Zero the needle tip on bregma or the brain surface (depending on what depth will be measured relative to), then lower the needle into the brain through the craniotomy hole(s) until the desired depth is reached.
Program the microsyringe pump controller to inject the desired amount of reagent, over a period of 5-10 min.
Using the micropump controller, inject the desired amount of reagent into the target region.
Note
*CRITICAL*
At the start of the injection, write down the approximate volume of liquid in the syringe. At the end of the injection, check that approximately the correct volume was expelled into the tissue.

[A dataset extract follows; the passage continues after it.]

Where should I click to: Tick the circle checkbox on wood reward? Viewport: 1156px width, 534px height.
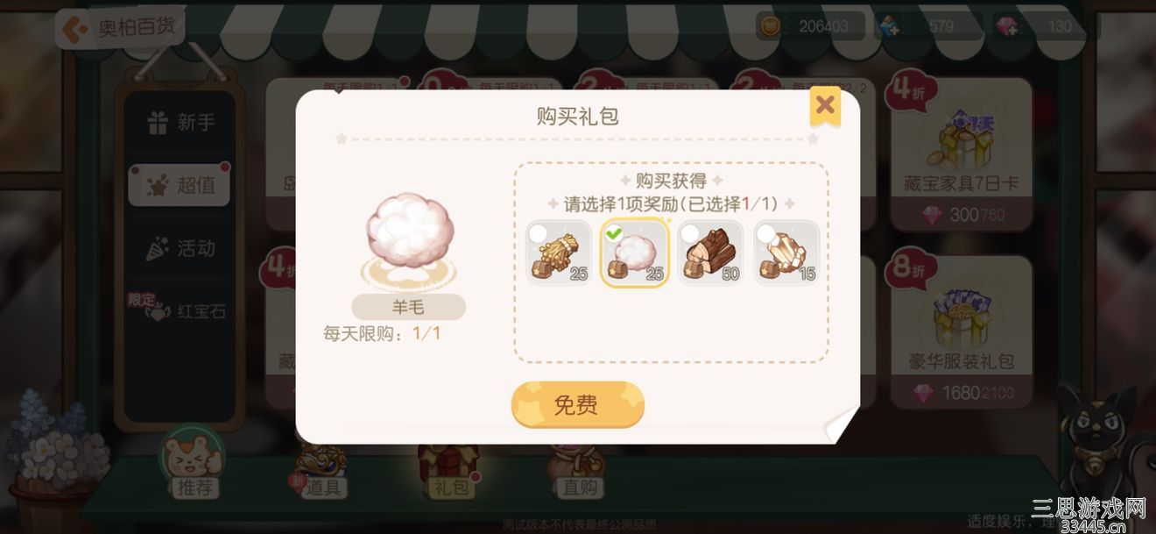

Once the microsyringe controller has stopped injecting, wait at least 5-10 mins before moving the position of the microinjection needle.
Note
This allows the reagent to diffuse into the tissue, mitigating any potential backflow up the tract as the microinjection needle is withdrawn out of the tissue.
Move the microinjection needle to the next injection site and repeat the injection process. When withdrawing the microinjection needle, move the needle slowly to reduce backflow up the needle tract.
When moving between craniotomy holes, gently clean the microinjection needle with sterile saline and a cotton swab.
Once all the injections are done, close the incision with suture.
Transfer animal back to home cage, and provide any necessary post-operative medications and care.